TASK REQUIREMENTS:
Print every line of the data below without changing anything.

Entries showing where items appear
━━━━━━━━━━━━━━━━━━━━
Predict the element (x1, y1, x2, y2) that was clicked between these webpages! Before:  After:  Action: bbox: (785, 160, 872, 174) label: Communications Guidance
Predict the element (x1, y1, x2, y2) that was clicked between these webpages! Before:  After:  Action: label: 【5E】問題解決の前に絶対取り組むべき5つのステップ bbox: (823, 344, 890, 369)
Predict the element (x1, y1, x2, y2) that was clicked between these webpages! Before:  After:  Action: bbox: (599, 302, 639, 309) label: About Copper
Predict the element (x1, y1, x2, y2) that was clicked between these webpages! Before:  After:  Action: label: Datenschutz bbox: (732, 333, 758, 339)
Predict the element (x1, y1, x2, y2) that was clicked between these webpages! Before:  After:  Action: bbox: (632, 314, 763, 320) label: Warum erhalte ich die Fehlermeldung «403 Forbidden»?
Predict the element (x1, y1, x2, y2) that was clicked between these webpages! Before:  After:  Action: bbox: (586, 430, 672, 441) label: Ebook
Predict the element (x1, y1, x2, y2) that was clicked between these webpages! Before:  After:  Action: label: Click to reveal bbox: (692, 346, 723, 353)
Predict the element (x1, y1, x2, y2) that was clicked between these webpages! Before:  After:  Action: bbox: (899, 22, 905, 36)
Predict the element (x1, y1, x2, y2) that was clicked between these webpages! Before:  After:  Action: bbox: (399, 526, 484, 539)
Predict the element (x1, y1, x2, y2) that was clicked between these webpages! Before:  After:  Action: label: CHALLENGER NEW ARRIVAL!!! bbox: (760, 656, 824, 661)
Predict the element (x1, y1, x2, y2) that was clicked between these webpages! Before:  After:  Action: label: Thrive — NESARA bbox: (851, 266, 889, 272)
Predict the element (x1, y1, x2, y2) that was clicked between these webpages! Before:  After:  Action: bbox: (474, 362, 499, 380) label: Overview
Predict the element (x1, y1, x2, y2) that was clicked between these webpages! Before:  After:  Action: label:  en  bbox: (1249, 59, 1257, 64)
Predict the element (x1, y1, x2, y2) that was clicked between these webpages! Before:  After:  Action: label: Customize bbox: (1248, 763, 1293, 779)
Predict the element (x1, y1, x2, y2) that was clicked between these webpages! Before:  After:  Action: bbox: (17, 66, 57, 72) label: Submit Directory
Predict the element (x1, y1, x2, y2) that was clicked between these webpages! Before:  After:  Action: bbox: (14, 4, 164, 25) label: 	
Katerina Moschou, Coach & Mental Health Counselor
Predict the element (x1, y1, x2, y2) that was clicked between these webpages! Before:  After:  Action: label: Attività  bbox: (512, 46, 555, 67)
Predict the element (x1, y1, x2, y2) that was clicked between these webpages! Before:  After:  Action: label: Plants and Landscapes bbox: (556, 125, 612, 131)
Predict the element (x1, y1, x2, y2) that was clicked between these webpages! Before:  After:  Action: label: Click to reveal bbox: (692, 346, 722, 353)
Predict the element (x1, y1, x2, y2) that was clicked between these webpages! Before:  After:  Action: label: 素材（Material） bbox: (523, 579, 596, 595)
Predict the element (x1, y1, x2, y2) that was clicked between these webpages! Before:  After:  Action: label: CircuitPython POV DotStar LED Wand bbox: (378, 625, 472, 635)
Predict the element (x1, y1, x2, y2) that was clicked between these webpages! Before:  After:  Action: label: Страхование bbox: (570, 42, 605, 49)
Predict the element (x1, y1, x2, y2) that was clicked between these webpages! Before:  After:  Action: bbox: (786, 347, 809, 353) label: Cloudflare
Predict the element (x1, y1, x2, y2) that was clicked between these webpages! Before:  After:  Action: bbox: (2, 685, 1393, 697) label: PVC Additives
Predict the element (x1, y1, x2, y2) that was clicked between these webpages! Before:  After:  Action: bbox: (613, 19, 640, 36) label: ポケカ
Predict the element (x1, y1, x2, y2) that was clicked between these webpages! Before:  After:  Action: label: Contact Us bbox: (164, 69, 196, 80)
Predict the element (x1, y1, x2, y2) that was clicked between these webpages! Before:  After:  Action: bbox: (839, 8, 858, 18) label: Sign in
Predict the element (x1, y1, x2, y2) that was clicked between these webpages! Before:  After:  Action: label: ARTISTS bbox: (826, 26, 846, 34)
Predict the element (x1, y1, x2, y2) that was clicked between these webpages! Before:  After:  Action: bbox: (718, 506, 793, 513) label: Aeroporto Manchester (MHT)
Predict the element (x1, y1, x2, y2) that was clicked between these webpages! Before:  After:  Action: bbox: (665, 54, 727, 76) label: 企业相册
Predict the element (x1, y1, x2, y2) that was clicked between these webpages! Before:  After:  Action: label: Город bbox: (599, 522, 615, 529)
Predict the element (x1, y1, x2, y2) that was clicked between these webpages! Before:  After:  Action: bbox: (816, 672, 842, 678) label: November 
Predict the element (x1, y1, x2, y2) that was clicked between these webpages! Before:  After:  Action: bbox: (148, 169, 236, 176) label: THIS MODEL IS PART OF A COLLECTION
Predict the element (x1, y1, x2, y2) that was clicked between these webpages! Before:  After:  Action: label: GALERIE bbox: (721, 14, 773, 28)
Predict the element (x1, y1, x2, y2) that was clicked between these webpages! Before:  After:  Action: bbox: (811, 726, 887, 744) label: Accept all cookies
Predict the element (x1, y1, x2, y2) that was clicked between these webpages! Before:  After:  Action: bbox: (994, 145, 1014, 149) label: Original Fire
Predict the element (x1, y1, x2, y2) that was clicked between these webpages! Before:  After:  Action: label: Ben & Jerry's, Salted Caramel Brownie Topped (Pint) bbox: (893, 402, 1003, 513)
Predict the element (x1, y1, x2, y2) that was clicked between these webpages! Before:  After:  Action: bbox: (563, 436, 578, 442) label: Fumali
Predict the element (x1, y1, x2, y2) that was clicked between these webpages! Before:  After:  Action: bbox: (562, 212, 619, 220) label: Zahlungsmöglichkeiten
━━━━━━━━━━━━━━━━━━━━
FULL RESPONSE:
Predict the element (x1, y1, x2, y2) that was clicked between these webpages! Before:  After:  Action: bbox: (785, 160, 872, 174) label: Communications Guidance
Predict the element (x1, y1, x2, y2) that was clicked between these webpages! Before:  After:  Action: label: 【5E】問題解決の前に絶対取り組むべき5つのステップ bbox: (823, 344, 890, 369)
Predict the element (x1, y1, x2, y2) that was clicked between these webpages! Before:  After:  Action: bbox: (599, 302, 639, 309) label: About Copper
Predict the element (x1, y1, x2, y2) that was clicked between these webpages! Before:  After:  Action: label: Datenschutz bbox: (732, 333, 758, 339)
Predict the element (x1, y1, x2, y2) that was clicked between these webpages! Before:  After:  Action: bbox: (632, 314, 763, 320) label: Warum erhalte ich die Fehlermeldung «403 Forbidden»?
Predict the element (x1, y1, x2, y2) that was clicked between these webpages! Before:  After:  Action: bbox: (586, 430, 672, 441) label: Ebook
Predict the element (x1, y1, x2, y2) that was clicked between these webpages! Before:  After:  Action: label: Click to reveal bbox: (692, 346, 723, 353)
Predict the element (x1, y1, x2, y2) that was clicked between these webpages! Before:  After:  Action: bbox: (899, 22, 905, 36)
Predict the element (x1, y1, x2, y2) that was clicked between these webpages! Before:  After:  Action: bbox: (399, 526, 484, 539)
Predict the element (x1, y1, x2, y2) that was clicked between these webpages! Before:  After:  Action: label: CHALLENGER NEW ARRIVAL!!! bbox: (760, 656, 824, 661)
Predict the element (x1, y1, x2, y2) that was clicked between these webpages! Before:  After:  Action: label: Thrive — NESARA bbox: (851, 266, 889, 272)
Predict the element (x1, y1, x2, y2) that was clicked between these webpages! Before:  After:  Action: bbox: (474, 362, 499, 380) label: Overview
Predict the element (x1, y1, x2, y2) that was clicked between these webpages! Before:  After:  Action: label:  en  bbox: (1249, 59, 1257, 64)
Predict the element (x1, y1, x2, y2) that was clicked between these webpages! Before:  After:  Action: label: Customize bbox: (1248, 763, 1293, 779)
Predict the element (x1, y1, x2, y2) that was clicked between these webpages! Before:  After:  Action: bbox: (17, 66, 57, 72) label: Submit Directory
Predict the element (x1, y1, x2, y2) that was clicked between these webpages! Before:  After:  Action: bbox: (14, 4, 164, 25) label: 	
Katerina Moschou, Coach & Mental Health Counselor
Predict the element (x1, y1, x2, y2) that was clicked between these webpages! Before:  After:  Action: label: Attività  bbox: (512, 46, 555, 67)
Predict the element (x1, y1, x2, y2) that was clicked between these webpages! Before:  After:  Action: label: Plants and Landscapes bbox: (556, 125, 612, 131)
Predict the element (x1, y1, x2, y2) that was clicked between these webpages! Before:  After:  Action: label: Click to reveal bbox: (692, 346, 722, 353)
Predict the element (x1, y1, x2, y2) that was clicked between these webpages! Before:  After:  Action: label: 素材（Material） bbox: (523, 579, 596, 595)
Predict the element (x1, y1, x2, y2) that was clicked between these webpages! Before:  After:  Action: label: CircuitPython POV DotStar LED Wand bbox: (378, 625, 472, 635)
Predict the element (x1, y1, x2, y2) that was clicked between these webpages! Before:  After:  Action: label: Страхование bbox: (570, 42, 605, 49)
Predict the element (x1, y1, x2, y2) that was clicked between these webpages! Before:  After:  Action: bbox: (786, 347, 809, 353) label: Cloudflare
Predict the element (x1, y1, x2, y2) that was clicked between these webpages! Before:  After:  Action: bbox: (2, 685, 1393, 697) label: PVC Additives
Predict the element (x1, y1, x2, y2) that was clicked between these webpages! Before:  After:  Action: bbox: (613, 19, 640, 36) label: ポケカ
Predict the element (x1, y1, x2, y2) that was clicked between these webpages! Before:  After:  Action: label: Contact Us bbox: (164, 69, 196, 80)
Predict the element (x1, y1, x2, y2) that was clicked between these webpages! Before:  After:  Action: bbox: (839, 8, 858, 18) label: Sign in
Predict the element (x1, y1, x2, y2) that was clicked between these webpages! Before:  After:  Action: label: ARTISTS bbox: (826, 26, 846, 34)
Predict the element (x1, y1, x2, y2) that was clicked between these webpages! Before:  After:  Action: bbox: (718, 506, 793, 513) label: Aeroporto Manchester (MHT)
Predict the element (x1, y1, x2, y2) that was clicked between these webpages! Before:  After:  Action: bbox: (665, 54, 727, 76) label: 企业相册
Predict the element (x1, y1, x2, y2) that was clicked between these webpages! Before:  After:  Action: label: Город bbox: (599, 522, 615, 529)
Predict the element (x1, y1, x2, y2) that was clicked between these webpages! Before:  After:  Action: bbox: (816, 672, 842, 678) label: November 
Predict the element (x1, y1, x2, y2) that was clicked between these webpages! Before:  After:  Action: bbox: (148, 169, 236, 176) label: THIS MODEL IS PART OF A COLLECTION
Predict the element (x1, y1, x2, y2) that was clicked between these webpages! Before:  After:  Action: label: GALERIE bbox: (721, 14, 773, 28)
Predict the element (x1, y1, x2, y2) that was clicked between these webpages! Before:  After:  Action: bbox: (811, 726, 887, 744) label: Accept all cookies
Predict the element (x1, y1, x2, y2) that was clicked between these webpages! Before:  After:  Action: bbox: (994, 145, 1014, 149) label: Original Fire
Predict the element (x1, y1, x2, y2) that was clicked between these webpages! Before:  After:  Action: label: Ben & Jerry's, Salted Caramel Brownie Topped (Pint) bbox: (893, 402, 1003, 513)
Predict the element (x1, y1, x2, y2) that was clicked between these webpages! Before:  After:  Action: bbox: (563, 436, 578, 442) label: Fumali
Predict the element (x1, y1, x2, y2) that was clicked between these webpages! Before:  After:  Action: bbox: (562, 212, 619, 220) label: Zahlungsmöglichkeiten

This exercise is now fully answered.